## begin Records for the task

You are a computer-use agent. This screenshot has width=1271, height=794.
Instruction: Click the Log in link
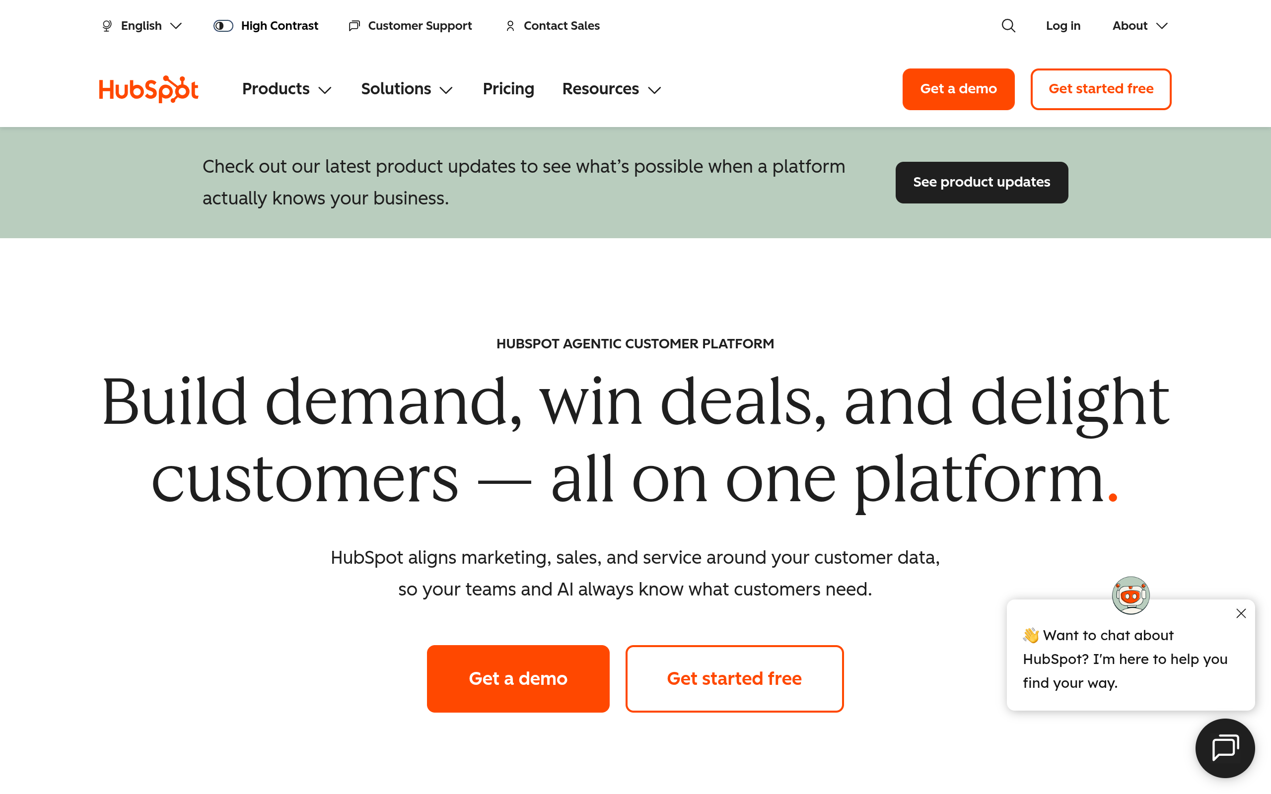1062,26
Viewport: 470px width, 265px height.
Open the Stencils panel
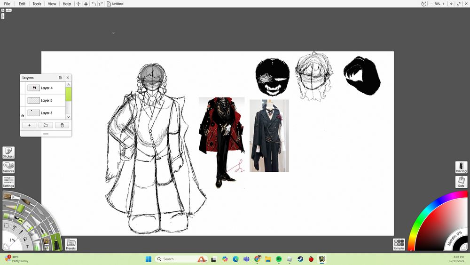pyautogui.click(x=8, y=167)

## end Records for the task

Task objective:
Write out each line of the records above as a Markdown table with the columns n and Line, numbering the rows and omitting blank lines. Leave the pictures out of your answer.

Reply to the exercise:
| n | Line |
|---|---|
| 1 | You are a computer-use agent. This screenshot has width=1271, height=794. |
| 2 | Instruction: Click the Log in link |
| 3 | 1062,26 |
| 4 | Viewport: 470px width, 265px height. |
| 5 | Open the Stencils panel |
| 6 | pyautogui.click(x=8, y=167) |